ESPE Abstracts

Background: In adrenal gland 3β-HSD₂ catalyses the conversion of Δ⁵ to Δ⁴ steroids (i.e., pregnenolone to progesterone,17 α-hydroxypregnenolone to 17-OHP and DHEA to androstenedione). Defect in this enzyme can affect glucocorticoid, mineralocorticoids and sex steroid synthesis but the clinical and biochemical profile can be very complicating and confusing due to conversion of intermediate steroids to more active steroids by 3β-HSD ₁in peripheral tissues. Children typically present with ambigious genitilia. Boys (46xy) tend to have sever hypospadias and small phallus with variable degree of salt loss. Girls (xx) can present ranging from mild clitoromegaly to completely normal female genitilia. Mild variety can present with premature adrenarche, hirsutism. In our case series we will present genetically confirmed (HSD3β₂) mutations with very variable and confusing presentations with multiple deaths in families due to late diagnosis.

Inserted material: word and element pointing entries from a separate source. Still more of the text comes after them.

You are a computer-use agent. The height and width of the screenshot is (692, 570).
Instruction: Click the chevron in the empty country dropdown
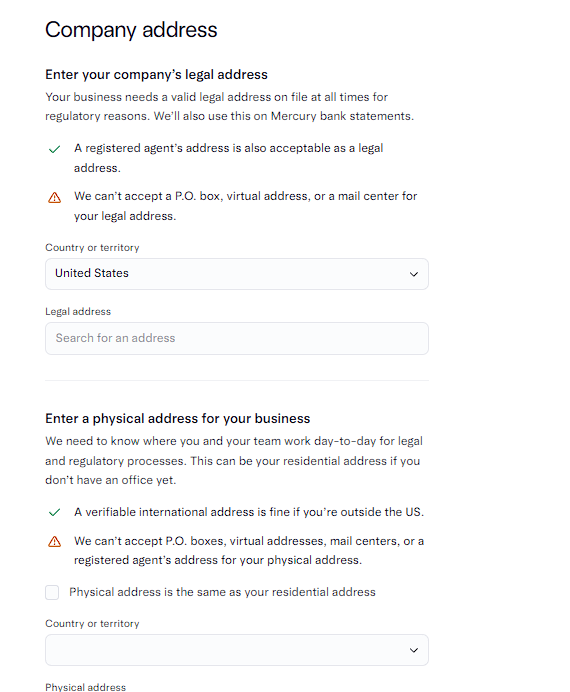coord(413,650)
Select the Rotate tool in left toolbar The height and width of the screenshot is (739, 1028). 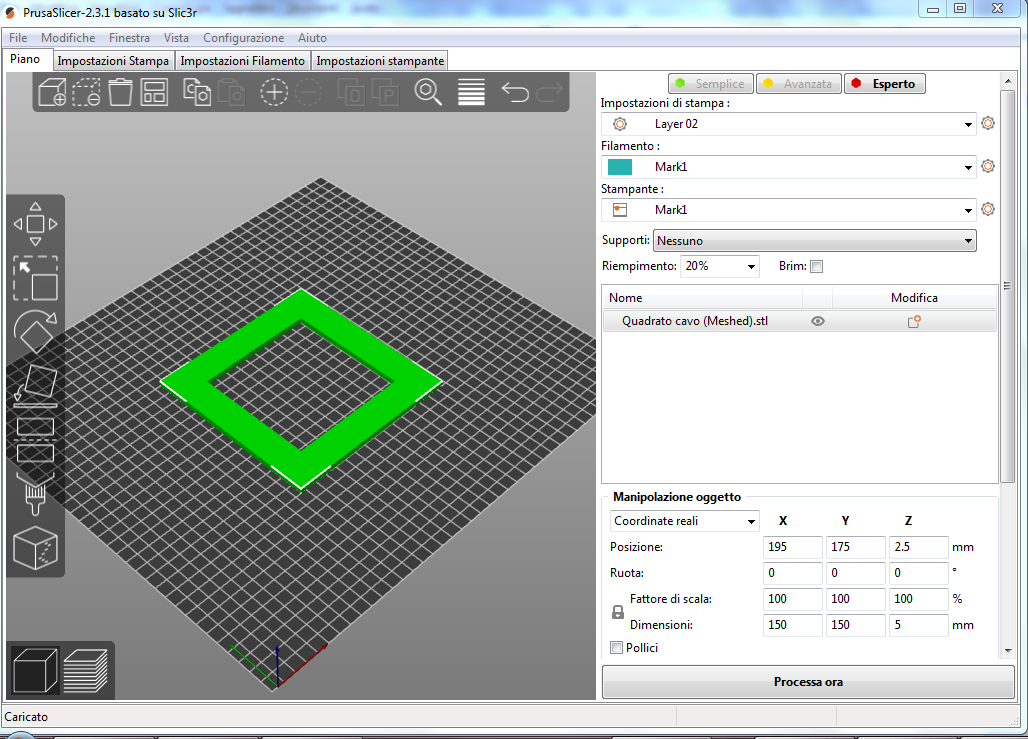point(35,331)
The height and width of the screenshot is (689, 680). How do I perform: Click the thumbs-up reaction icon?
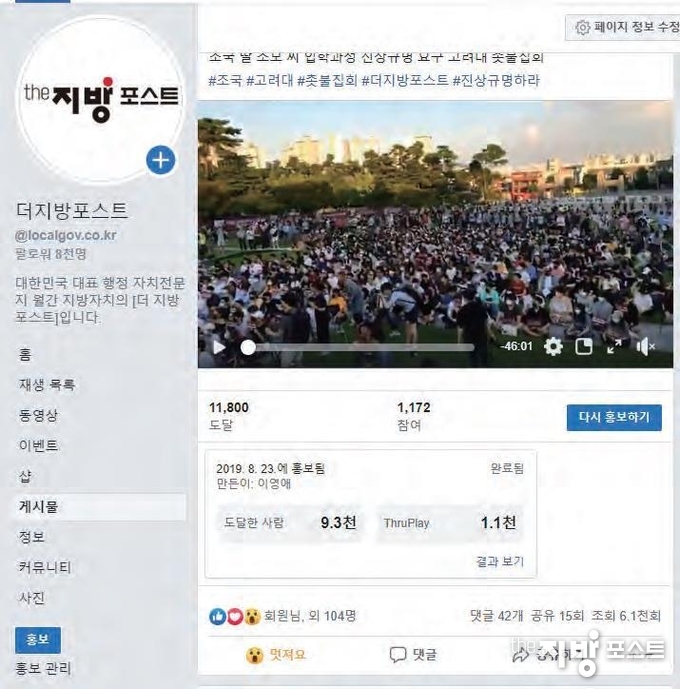click(x=217, y=616)
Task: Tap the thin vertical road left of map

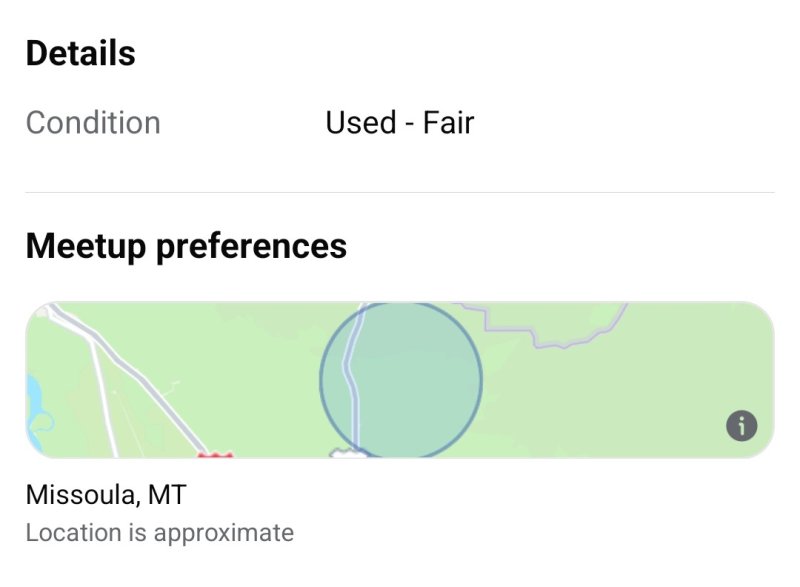Action: tap(105, 398)
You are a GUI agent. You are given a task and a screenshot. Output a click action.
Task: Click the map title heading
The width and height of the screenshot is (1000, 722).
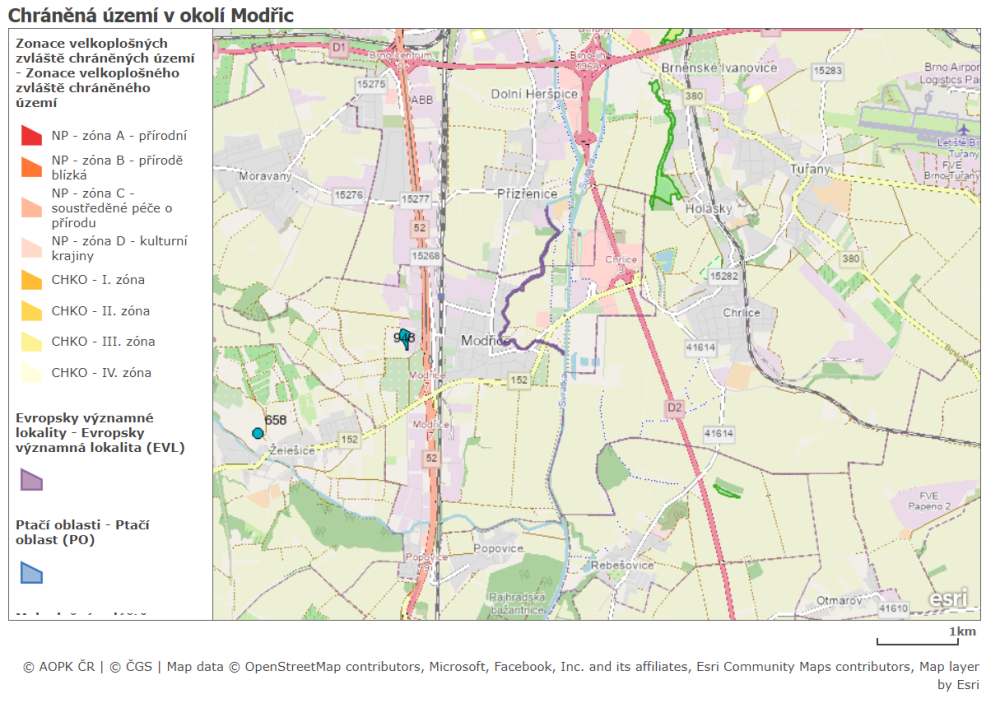pyautogui.click(x=151, y=13)
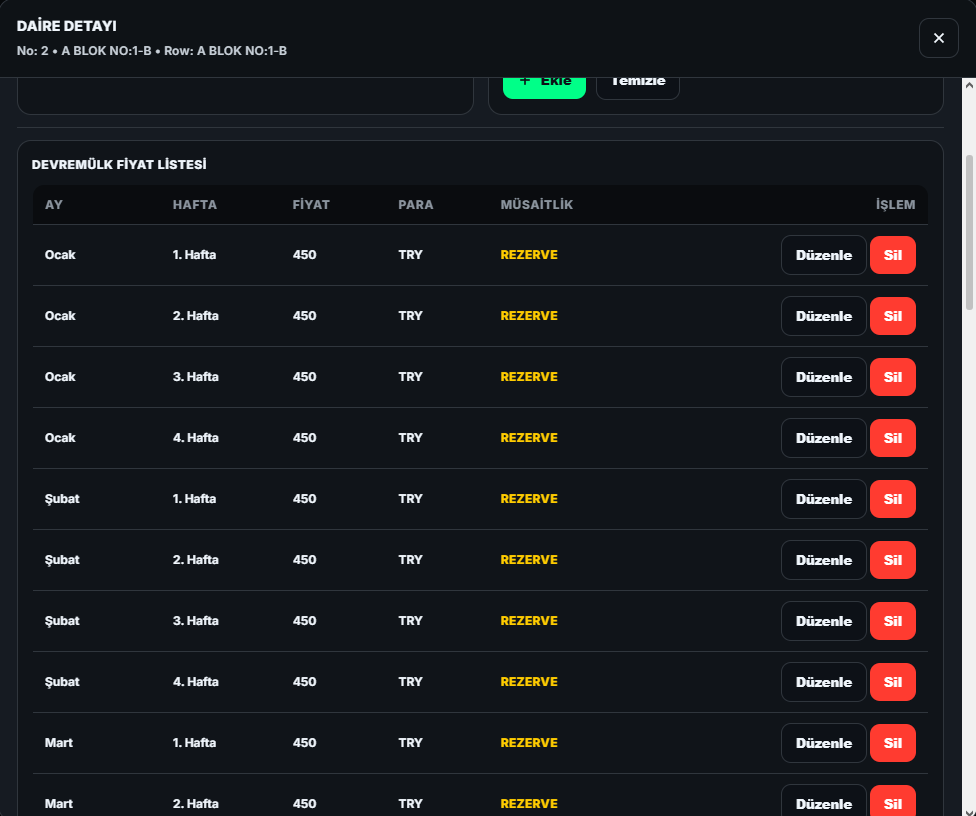
Task: Click the vertical scrollbar thumb
Action: tap(968, 230)
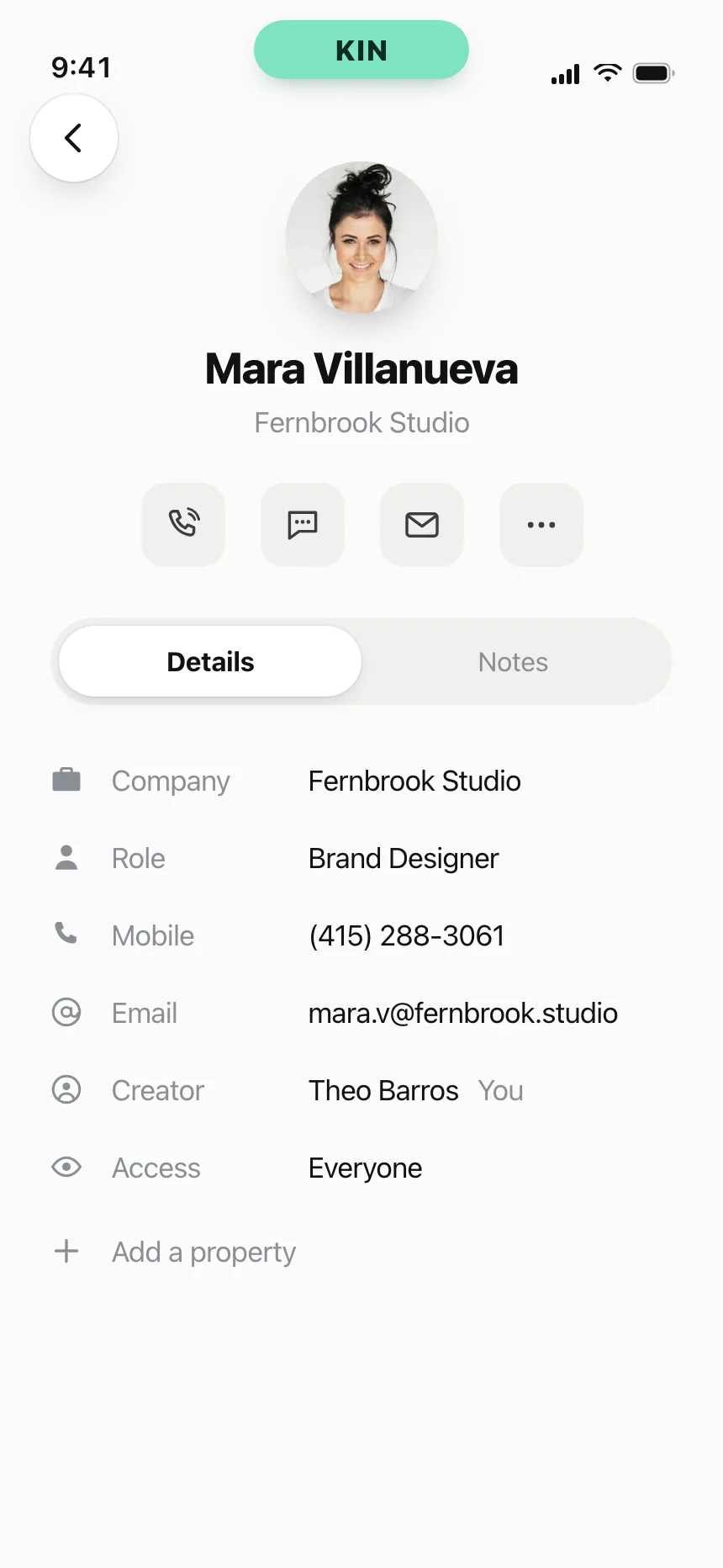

Case Summaries: We identified 6 patients (4 male) from 3 families of CAH due to 3βHSD₂deficiency variant of c.818_819del p.(Lys273Argfs*7) born to consanguineous parents with history of sibling death in 2 families. Family 1 had 5 sibling death (2 female and 3 male) and family 2 had 1 sibling death (male). All presented within neonatal life (7 – 45 day of life) with failure to thrive and vomiting. Female patients were having normal genitalia at presentation, while 3/4 male presented with mild genital ambiguity (under-virilization) and 1/4 with normal male genitalia. Initial workup of all revealed significant hyponatremia, hyperkalemia and raised renin. 17-OH progesterone was initially raised in 5 cases. DHEASO4 (normal) and cortisol (low) was done only in 2 cases due to non-affordability. After initial stabilization with hydration and stress dose of hydrocortisone, all were started on maintenance dose of hydrocortisone (15mg/m²/day) and fludrocortisone (0.1 mg daily) along with sick day education.

Conclusion: CAH patients due to 3βHSD₂deficiency can present with normal male or female genitalia. We need to have a strong suspicion of it in region where there is increase consanguinity and no screening tests, to avoid preventable deaths due to this variant.